Task
Produce the full set of records below once more, exactly as they stand.

Pixel coordinate grounding data
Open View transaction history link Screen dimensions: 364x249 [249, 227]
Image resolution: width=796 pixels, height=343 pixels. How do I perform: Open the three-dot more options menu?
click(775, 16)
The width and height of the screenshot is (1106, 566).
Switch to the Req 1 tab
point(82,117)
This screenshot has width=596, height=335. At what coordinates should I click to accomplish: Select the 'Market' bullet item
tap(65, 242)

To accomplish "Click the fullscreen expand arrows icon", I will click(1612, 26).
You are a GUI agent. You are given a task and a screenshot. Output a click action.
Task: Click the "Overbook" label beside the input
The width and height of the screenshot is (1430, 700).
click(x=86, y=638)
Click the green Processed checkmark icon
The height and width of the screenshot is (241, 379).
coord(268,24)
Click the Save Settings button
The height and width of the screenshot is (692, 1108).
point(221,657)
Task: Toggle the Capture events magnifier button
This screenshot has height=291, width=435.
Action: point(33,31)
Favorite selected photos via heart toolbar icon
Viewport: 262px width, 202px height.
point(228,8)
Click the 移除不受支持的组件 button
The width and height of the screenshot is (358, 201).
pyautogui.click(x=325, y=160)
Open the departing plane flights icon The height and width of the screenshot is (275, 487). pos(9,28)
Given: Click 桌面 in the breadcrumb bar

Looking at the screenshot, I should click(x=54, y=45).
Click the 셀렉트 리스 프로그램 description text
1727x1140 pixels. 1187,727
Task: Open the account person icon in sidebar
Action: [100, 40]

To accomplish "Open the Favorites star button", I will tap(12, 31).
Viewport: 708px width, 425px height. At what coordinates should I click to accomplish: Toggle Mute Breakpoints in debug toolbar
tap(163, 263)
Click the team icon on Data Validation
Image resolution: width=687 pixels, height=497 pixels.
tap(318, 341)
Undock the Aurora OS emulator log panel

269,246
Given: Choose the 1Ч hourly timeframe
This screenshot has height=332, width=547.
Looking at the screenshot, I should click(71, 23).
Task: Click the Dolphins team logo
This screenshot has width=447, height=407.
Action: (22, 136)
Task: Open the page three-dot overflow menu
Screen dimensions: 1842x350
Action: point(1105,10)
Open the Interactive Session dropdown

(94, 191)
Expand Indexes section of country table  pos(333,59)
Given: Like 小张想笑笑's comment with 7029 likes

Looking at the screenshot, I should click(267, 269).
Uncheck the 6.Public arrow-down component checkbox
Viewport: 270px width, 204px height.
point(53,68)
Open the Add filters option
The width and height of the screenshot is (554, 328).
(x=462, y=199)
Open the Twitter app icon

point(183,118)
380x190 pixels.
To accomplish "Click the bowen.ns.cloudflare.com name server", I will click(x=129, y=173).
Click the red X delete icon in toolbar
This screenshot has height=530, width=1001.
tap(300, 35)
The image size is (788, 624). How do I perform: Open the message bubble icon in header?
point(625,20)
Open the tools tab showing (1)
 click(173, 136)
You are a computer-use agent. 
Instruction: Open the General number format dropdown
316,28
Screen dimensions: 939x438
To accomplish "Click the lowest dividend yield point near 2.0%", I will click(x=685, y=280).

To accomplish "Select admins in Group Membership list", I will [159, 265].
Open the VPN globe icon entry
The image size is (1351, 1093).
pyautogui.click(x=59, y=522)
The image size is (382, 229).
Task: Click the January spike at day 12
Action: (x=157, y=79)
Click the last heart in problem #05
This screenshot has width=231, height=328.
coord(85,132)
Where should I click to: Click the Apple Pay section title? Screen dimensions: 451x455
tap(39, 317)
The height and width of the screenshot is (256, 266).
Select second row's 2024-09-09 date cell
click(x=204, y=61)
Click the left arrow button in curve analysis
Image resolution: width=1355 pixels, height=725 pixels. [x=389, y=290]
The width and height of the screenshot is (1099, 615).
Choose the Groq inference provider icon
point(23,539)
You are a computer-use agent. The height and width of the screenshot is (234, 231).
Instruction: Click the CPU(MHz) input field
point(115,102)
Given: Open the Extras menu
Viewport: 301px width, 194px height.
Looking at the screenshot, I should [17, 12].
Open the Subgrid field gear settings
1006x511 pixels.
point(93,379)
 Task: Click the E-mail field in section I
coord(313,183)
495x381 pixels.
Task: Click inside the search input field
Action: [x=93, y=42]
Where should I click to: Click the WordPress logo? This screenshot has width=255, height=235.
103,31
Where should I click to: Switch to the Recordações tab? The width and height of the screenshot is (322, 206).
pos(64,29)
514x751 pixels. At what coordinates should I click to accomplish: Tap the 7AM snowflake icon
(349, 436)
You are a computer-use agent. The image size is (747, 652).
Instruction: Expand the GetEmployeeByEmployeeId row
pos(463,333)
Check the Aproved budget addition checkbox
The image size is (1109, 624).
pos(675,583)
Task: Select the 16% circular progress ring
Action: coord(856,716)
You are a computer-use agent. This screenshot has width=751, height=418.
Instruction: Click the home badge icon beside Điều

Solution to the exercise
Open View transaction history link Screen dimensions: 364x249 [249, 227]
Image resolution: width=796 pixels, height=343 pixels. How do I perform: Open the three-dot more options menu?
click(775, 16)
The width and height of the screenshot is (1106, 566).
Switch to the Req 1 tab
point(82,117)
This screenshot has width=596, height=335. At what coordinates should I click to accomplish: Select the 'Market' bullet item
tap(65, 242)

To accomplish "Click the fullscreen expand arrows icon", I will click(1612, 26).
You are a GUI agent. You are given a task and a screenshot. Output a click action.
Task: Click the "Overbook" label beside the input
The width and height of the screenshot is (1430, 700).
click(x=86, y=638)
Click the green Processed checkmark icon
The height and width of the screenshot is (241, 379).
coord(268,24)
Click the Save Settings button
The height and width of the screenshot is (692, 1108).
point(221,657)
Task: Toggle the Capture events magnifier button
This screenshot has height=291, width=435.
Action: point(33,31)
Favorite selected photos via heart toolbar icon
Viewport: 262px width, 202px height.
point(228,8)
Click the 移除不受支持的组件 button
The width and height of the screenshot is (358, 201).
pyautogui.click(x=325, y=160)
Open the departing plane flights icon The height and width of the screenshot is (275, 487). pos(9,28)
Given: Click 桌面 in the breadcrumb bar

Looking at the screenshot, I should click(x=54, y=45).
Click the 셀렉트 리스 프로그램 description text
1727x1140 pixels. 1187,727
Task: Open the account person icon in sidebar
Action: [100, 40]

To accomplish "Open the Favorites star button", I will tap(12, 31).
Viewport: 708px width, 425px height. At what coordinates should I click to accomplish: Toggle Mute Breakpoints in debug toolbar
tap(163, 263)
Click the team icon on Data Validation
Image resolution: width=687 pixels, height=497 pixels.
tap(318, 341)
Undock the Aurora OS emulator log panel

269,246
Given: Choose the 1Ч hourly timeframe
This screenshot has height=332, width=547.
Looking at the screenshot, I should click(71, 23).
Task: Click the Dolphins team logo
This screenshot has width=447, height=407.
Action: (22, 136)
Task: Open the page three-dot overflow menu
Screen dimensions: 1842x350
Action: point(1105,10)
Open the Interactive Session dropdown

(94, 191)
Expand Indexes section of country table  pos(333,59)
Given: Like 小张想笑笑's comment with 7029 likes

Looking at the screenshot, I should click(267, 269).
Uncheck the 6.Public arrow-down component checkbox
Viewport: 270px width, 204px height.
point(53,68)
Open the Add filters option
The width and height of the screenshot is (554, 328).
(x=462, y=199)
Open the Twitter app icon

point(183,118)
380x190 pixels.
To accomplish "Click the bowen.ns.cloudflare.com name server", I will click(x=129, y=173).
Click the red X delete icon in toolbar
This screenshot has height=530, width=1001.
tap(300, 35)
The image size is (788, 624). How do I perform: Open the message bubble icon in header?
point(625,20)
Open the tools tab showing (1)
 click(173, 136)
You are a computer-use agent. 
Instruction: Open the General number format dropdown
316,28
Screen dimensions: 939x438
To accomplish "Click the lowest dividend yield point near 2.0%", I will click(x=685, y=280).

To accomplish "Select admins in Group Membership list", I will [159, 265].
Open the VPN globe icon entry
The image size is (1351, 1093).
pyautogui.click(x=59, y=522)
The image size is (382, 229).
Task: Click the January spike at day 12
Action: (x=157, y=79)
Click the last heart in problem #05
This screenshot has width=231, height=328.
coord(85,132)
Where should I click to: Click the Apple Pay section title? Screen dimensions: 451x455
tap(39, 317)
The height and width of the screenshot is (256, 266).
Select second row's 2024-09-09 date cell
click(x=204, y=61)
Click the left arrow button in curve analysis
Image resolution: width=1355 pixels, height=725 pixels. [x=389, y=290]
The width and height of the screenshot is (1099, 615).
Choose the Groq inference provider icon
point(23,539)
You are a computer-use agent. The height and width of the screenshot is (234, 231).
Instruction: Click the CPU(MHz) input field
point(115,102)
Given: Open the Extras menu
Viewport: 301px width, 194px height.
Looking at the screenshot, I should [17, 12].
Open the Subgrid field gear settings
1006x511 pixels.
point(93,379)
 Task: Click the E-mail field in section I
coord(313,183)
495x381 pixels.
Task: Click inside the search input field
Action: [x=93, y=42]
Where should I click to: Click the WordPress logo? This screenshot has width=255, height=235.
103,31
Where should I click to: Switch to the Recordações tab? The width and height of the screenshot is (322, 206).
pos(64,29)
514x751 pixels. At what coordinates should I click to accomplish: Tap the 7AM snowflake icon
(349, 436)
You are a computer-use agent. The image size is (747, 652).
Instruction: Expand the GetEmployeeByEmployeeId row
pos(463,333)
Check the Aproved budget addition checkbox
The image size is (1109, 624).
pos(675,583)
Task: Select the 16% circular progress ring
Action: coord(856,716)
You are a computer-use agent. This screenshot has width=751, height=418.
Instruction: Click the home badge icon beside Điều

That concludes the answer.